The River Wye is the fifth longest river in Britain. It winds its way from the Welsh mountains to join the River Severn at Chepstow. For much of its length it cleaves a gentle split between England and Wales.
The Wye is one of the finest lowland landscapes in Britain, with plant and animal life of international importance.
Builth Wells in Wales is a particularly beautiful stretch of the Wye. Some of the most spectacular scenery occurs where the river’s tributaries fall into the river. The waterfalls make it especially rich in marine life.
Wildlife on the River Wye
The whole length of the river is protected as a site of special scientific interest. From Hereford onwards you enter The Wye Valley Area of Outstanding Natural Beauty.

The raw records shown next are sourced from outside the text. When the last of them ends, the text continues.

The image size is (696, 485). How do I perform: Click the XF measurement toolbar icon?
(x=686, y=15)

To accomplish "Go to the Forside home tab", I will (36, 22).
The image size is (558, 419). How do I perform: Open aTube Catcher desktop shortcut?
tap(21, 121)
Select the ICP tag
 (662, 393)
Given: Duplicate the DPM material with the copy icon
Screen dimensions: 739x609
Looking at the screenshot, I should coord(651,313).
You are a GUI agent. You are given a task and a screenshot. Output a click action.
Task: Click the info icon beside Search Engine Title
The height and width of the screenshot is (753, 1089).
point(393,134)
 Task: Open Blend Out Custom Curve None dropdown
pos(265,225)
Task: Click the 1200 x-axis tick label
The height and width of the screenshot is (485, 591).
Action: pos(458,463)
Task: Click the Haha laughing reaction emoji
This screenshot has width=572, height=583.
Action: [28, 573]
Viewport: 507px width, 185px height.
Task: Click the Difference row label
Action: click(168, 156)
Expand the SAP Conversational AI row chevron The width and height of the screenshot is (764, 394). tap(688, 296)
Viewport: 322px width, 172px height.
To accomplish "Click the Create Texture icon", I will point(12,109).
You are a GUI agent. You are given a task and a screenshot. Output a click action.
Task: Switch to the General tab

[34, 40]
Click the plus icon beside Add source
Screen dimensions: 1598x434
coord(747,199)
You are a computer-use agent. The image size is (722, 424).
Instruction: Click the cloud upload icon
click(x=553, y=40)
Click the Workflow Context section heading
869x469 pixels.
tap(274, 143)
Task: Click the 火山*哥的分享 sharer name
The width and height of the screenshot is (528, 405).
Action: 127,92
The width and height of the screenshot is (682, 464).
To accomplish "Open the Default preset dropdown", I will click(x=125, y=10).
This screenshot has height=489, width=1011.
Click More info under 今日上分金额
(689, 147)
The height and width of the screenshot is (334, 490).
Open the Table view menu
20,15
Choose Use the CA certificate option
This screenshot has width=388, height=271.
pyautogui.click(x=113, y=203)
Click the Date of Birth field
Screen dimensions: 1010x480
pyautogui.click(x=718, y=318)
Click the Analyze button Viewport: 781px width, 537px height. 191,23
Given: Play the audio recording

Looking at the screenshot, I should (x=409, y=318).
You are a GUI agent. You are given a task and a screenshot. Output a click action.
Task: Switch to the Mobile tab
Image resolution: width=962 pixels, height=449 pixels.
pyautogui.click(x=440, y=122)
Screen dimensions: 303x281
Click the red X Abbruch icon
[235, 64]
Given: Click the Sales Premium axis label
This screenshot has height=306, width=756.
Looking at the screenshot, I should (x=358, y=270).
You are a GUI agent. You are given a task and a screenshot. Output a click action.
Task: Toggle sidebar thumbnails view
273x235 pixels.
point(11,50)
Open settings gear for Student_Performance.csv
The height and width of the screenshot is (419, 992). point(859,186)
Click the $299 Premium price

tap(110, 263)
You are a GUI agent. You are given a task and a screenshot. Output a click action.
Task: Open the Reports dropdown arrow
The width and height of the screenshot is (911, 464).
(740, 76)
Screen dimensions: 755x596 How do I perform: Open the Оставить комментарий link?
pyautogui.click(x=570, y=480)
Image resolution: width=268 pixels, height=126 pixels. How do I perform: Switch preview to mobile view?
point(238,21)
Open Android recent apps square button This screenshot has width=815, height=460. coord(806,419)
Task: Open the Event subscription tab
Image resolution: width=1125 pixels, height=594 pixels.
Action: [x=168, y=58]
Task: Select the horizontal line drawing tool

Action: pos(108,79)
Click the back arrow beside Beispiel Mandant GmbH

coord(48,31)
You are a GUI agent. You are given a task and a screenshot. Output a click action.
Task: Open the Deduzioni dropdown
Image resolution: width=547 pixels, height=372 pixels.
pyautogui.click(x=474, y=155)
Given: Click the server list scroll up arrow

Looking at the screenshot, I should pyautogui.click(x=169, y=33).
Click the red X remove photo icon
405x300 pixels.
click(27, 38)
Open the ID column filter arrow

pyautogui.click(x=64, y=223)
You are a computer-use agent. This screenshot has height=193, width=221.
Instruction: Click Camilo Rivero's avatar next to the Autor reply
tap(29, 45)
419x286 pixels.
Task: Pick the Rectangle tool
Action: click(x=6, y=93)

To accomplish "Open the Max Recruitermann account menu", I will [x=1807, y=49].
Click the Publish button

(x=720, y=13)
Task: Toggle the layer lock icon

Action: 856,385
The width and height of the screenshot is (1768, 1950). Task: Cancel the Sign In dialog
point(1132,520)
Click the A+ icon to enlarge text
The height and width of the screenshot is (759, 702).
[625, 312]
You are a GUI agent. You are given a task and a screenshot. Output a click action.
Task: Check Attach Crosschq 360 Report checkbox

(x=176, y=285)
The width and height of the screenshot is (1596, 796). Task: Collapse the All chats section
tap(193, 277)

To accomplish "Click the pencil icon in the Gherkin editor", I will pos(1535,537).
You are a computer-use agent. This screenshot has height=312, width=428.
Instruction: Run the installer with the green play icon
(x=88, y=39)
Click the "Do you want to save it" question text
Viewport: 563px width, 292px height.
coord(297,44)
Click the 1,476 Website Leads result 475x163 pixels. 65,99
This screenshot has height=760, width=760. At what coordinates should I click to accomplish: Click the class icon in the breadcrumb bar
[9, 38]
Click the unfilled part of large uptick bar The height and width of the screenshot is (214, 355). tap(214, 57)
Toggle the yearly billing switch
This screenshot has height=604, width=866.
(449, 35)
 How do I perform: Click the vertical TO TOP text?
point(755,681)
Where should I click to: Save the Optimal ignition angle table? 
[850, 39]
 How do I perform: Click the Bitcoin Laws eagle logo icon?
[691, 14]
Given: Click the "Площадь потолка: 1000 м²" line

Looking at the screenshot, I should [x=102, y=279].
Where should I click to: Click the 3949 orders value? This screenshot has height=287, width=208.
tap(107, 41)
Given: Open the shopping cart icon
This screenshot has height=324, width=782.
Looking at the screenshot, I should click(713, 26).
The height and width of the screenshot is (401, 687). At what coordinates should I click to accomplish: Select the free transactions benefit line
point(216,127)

On the river you can see kingfishers, otters and salmon, which is an exciting prospect as you paddle along. You’ll also get the chance to paddle through the Forest of Dean where you can see wild boar and deer roaming freely.
Whether you’re looking for a gentle day out or a multi day adventure, there are few rivers better than the Wye. If you’ve not got your own equipment, check out the hire providers there. You can find these on the map above.
British Canoeing owns two sites on the Wye. Symonds Yat Rapid is an iconic location. Volunteers protect and maintain the area and have done for two years.
The other site is a field in the village of Hoarwithy, which is well placed for an overnight wildcamp. You’ll need prior permission to camp.